## Problem
Copy out each of the entries below word for word, leaving out the pictures.

## Data to process
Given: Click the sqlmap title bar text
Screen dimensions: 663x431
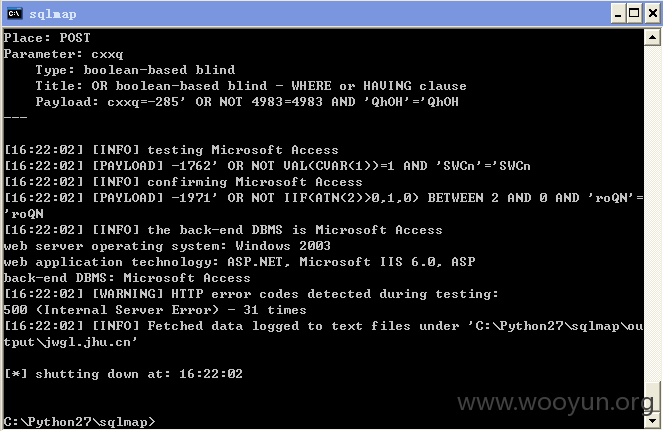Looking at the screenshot, I should pos(53,14).
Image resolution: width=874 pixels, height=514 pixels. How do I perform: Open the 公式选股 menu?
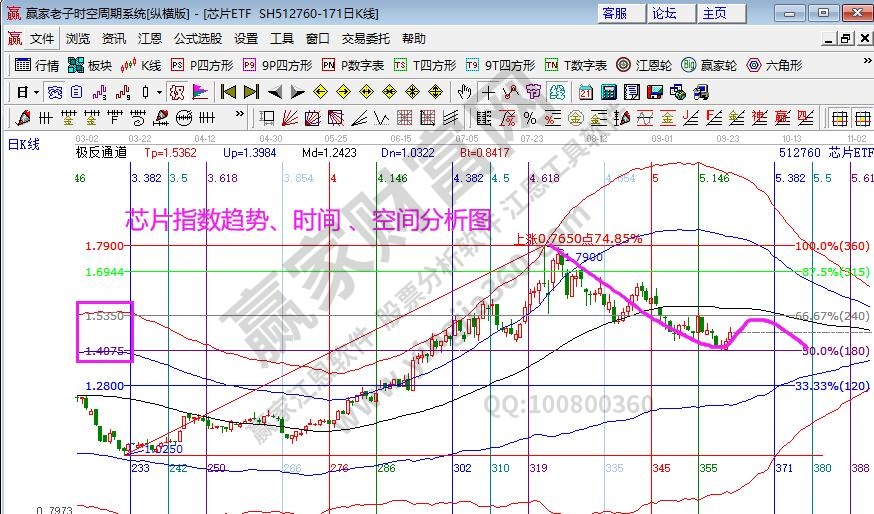click(198, 39)

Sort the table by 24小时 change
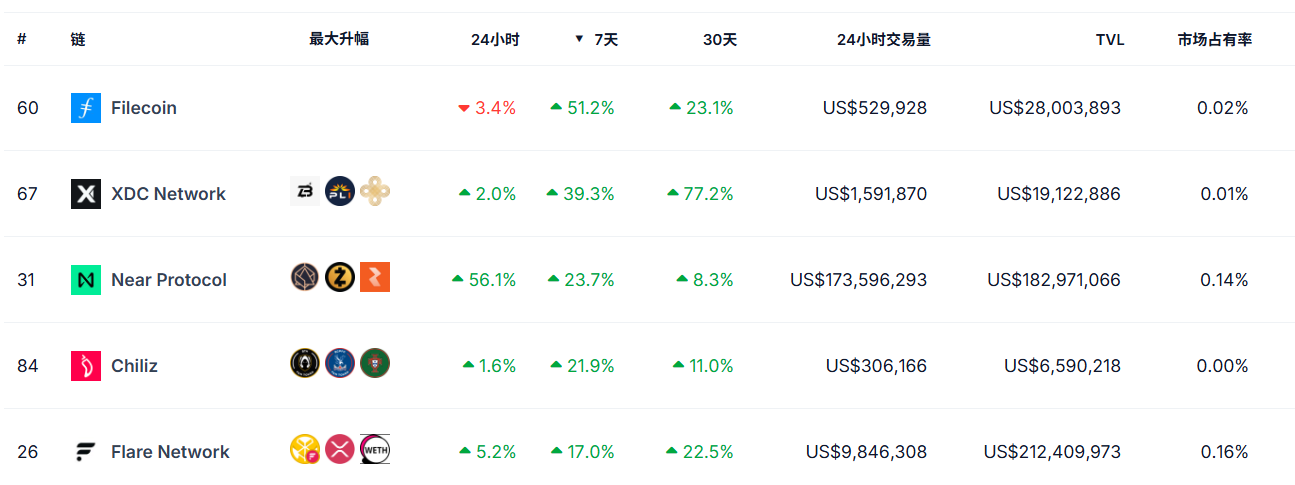point(495,40)
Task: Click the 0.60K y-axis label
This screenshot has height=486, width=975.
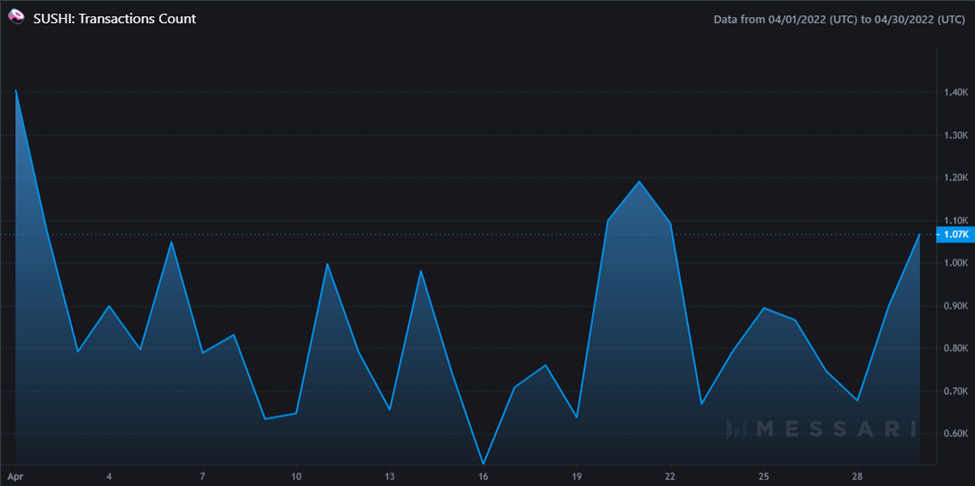Action: point(954,434)
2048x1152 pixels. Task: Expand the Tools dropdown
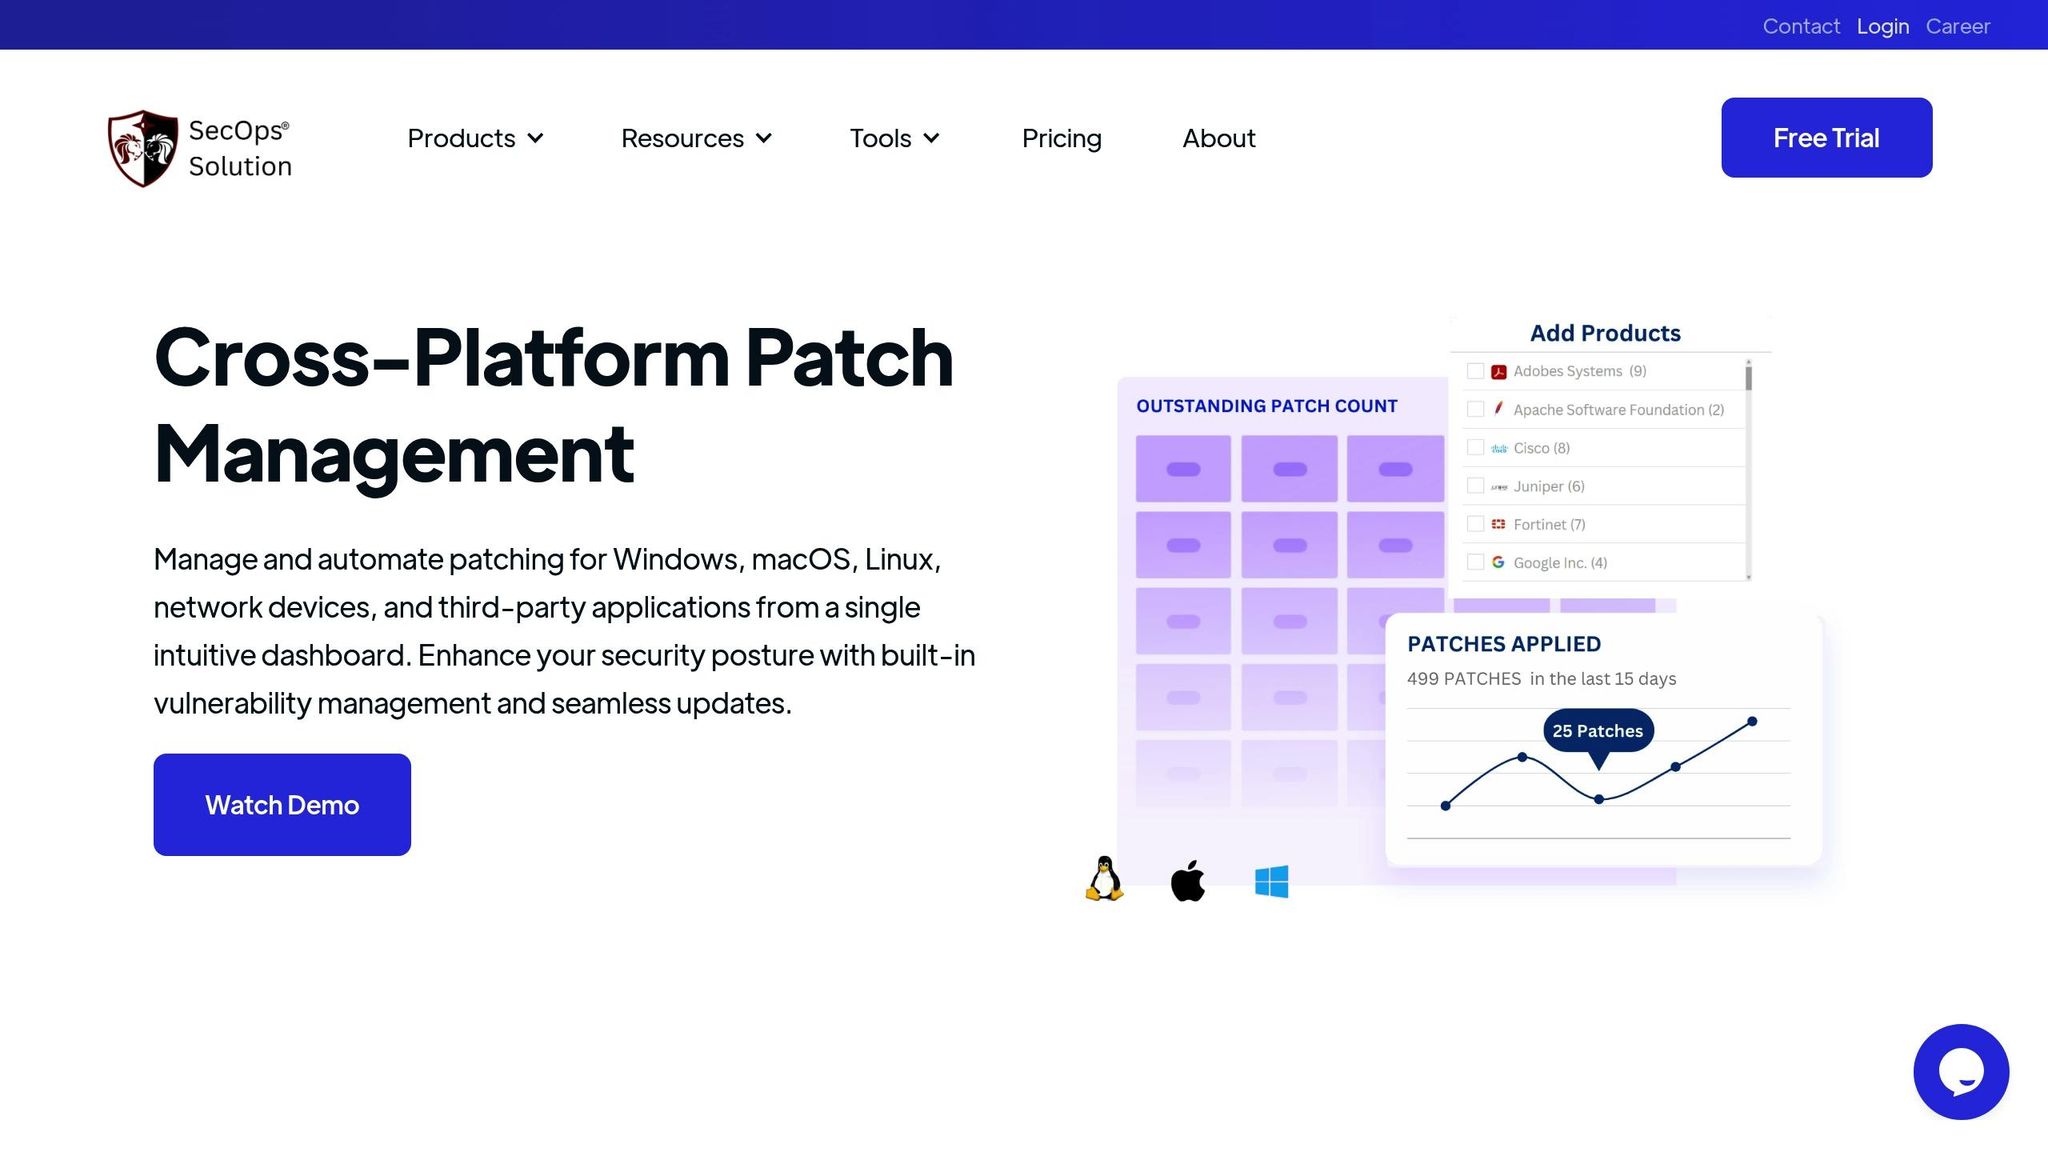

## Reply
Given: Click the sqlmap title bar text
Screen dimensions: 663x431
Looking at the screenshot, I should pos(53,14).
Image resolution: width=874 pixels, height=514 pixels. How do I perform: Open the 公式选股 menu?
click(198, 39)

Sort the table by 24小时 change
point(495,40)
Task: Click the 0.60K y-axis label
This screenshot has height=486, width=975.
Action: point(954,434)
2048x1152 pixels. Task: Expand the Tools dropdown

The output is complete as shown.